The New International Encyclopædia/Göttingen
GÖTTINGEN, gẽ'tĭng-en. An old town of the Prussian Province of Hanover, situated on the Leine, 36 miles north by rail east of Cassel (Map: Prussia, C 3). With the exception of the fourteenth-century Rathaus, containing frescoes by Schaper, the modern theatre, and the famous Göttingen University (q.v.), the town has no buildings worthy of mention. Of its many educational institutions, the most noteworthy, aside from the university, are the gymnasium, founded at the end of the sixteenth century, the pedagogical seminary, and the municipal museum of antiquities. The Aula has a picture collection with some good examples of the early Dutch and German schools. Göttingen is provided with a good water-supply. The chief manufactures are cloth, leather, scientific instruments, tobacco, and famous Bologna sausages. The Blumenbach collection of skulls is in Göttingen. Population, in 1890, 23,689; in 1900, 30,234, chiefly Protestants.

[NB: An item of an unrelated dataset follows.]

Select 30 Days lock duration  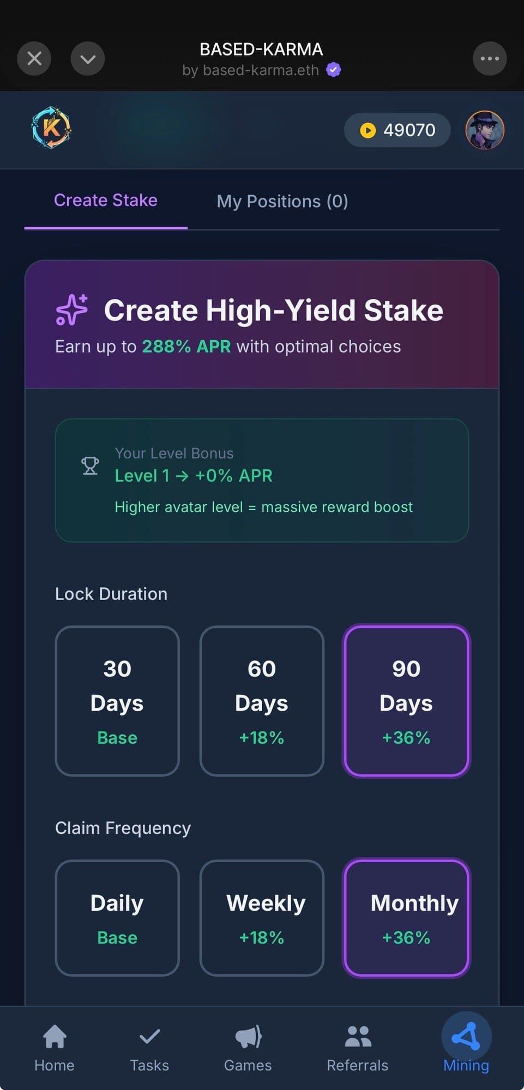pos(117,701)
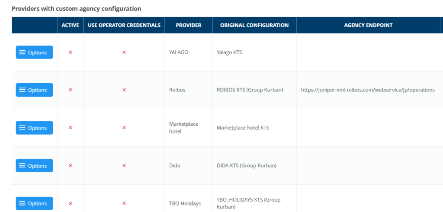This screenshot has height=212, width=443.
Task: Click Use Operator Credentials X for Dida
Action: coord(124,166)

The town is first mentioned in the tenth century. It was given municipal rights by Otho IV. at the beginning of the thirteenth century, and in 1261 became the residence of the Princes of Brunswick-Lüneburg. It was a prominent member of the Hanseatic League, and famous for its cloth goods. Its prosperity was interrupted by the Thirty Years' War, when it fell twice into the hands of the Swedes. The establishment of the university gave Göttingen new importance, and at the close of the eighteenth century it was a flourishing literary centre.